A child through their formative years will likely be influenced by their parents and take their word for it until they get to the age where they will make their own choices.
But generally, I would accept your premise that there are 3 possible choices: acceptance, rejection or uncertainty. And uncertainty would be the default condition. However, this would be case for almost any topic: politics, sports, careers. Uncertainty is usually followed by either more uncertainty or a decision.
"Burden of Proof" and "deviants" are interesting choices of words. I think if anyone is attempting to come to an honest, impartial decision on the existence of God, using language like this will lead them to the wrong conclusion by "default".
From my point of view, a Christian believer, God has given everyone a choice. Every one must make a decision reviewing what they know and coming to a conclusion. Even indecision is still a choice. There are plenty of reasons to believe if you start from an impartial position.
For me, no one had to convince me of my beliefs. There was wasn't a burden of proof placed on anyone. I started with several basic assumptions that eventually led to a logical conclusion: belief in the existence of God and Christianity as the avenue to Him.
The first assumption was to recognize that if God was real, He doesn't necessarily think like us. In the same way if we met space aliens, they probably wouldn't think like us. The same would be true of the Being described by the Bible. A Spirit Being outside of space time, who created everything, with infinite power and understanding. So simply dismissing God because something doesn't appear to make sense to us should not happen. But does that mean we accept everything? Not at all...
The second assumption was that if something didn't make sense, it still had to be rational. There cannot be obvious contradictions without resolutions. In my studies over the years, Christianity continues to be logically consistent. The framework that it is based on is solid and even the detail holds up. Through process lasting 6-7 years, I moved from being agnostic to being a firm believer. That was 10 years ago.

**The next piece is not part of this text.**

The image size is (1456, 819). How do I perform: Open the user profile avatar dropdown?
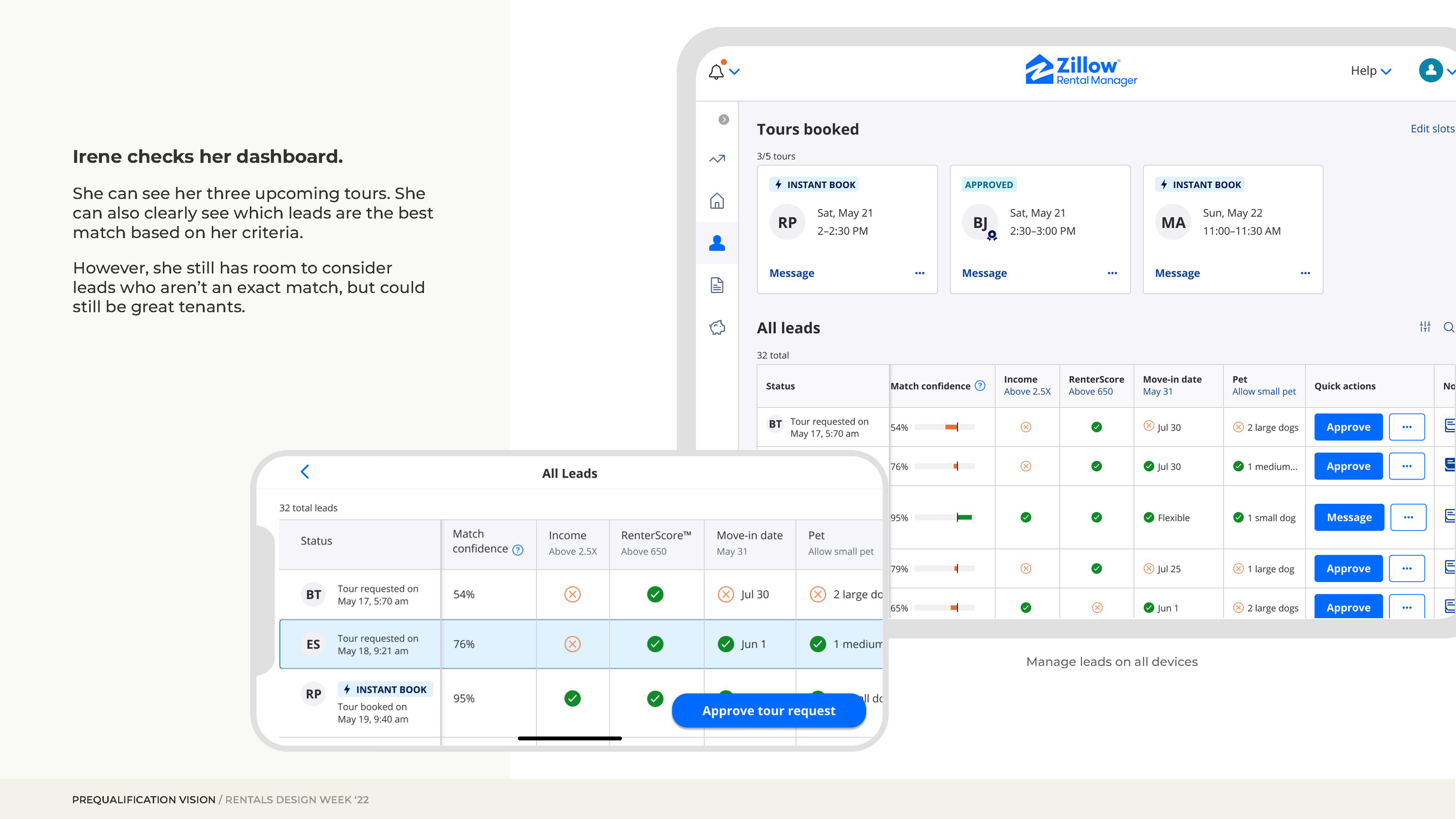point(1436,70)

Really, there isn't a "burden of proof". There is decision and a decision making process. If Christianity is to be believed, there are very serious consequences for not believing. I'd wouldn't recommend resting on being an agnostic. Searching for the answer yourself, apart from what others believe is the best route.
Finally, the Christian view of God is one of a personal Being, meaning He does hear when you talk to Him. One thing that He will ALWAYS hear, whether you are a believer or not, is a desire to know Him and know the truth about Him. Remember, He doesn't think like us and He isn't obligated to do anything for anyone. But being real with Him goes a long way. Give it a try...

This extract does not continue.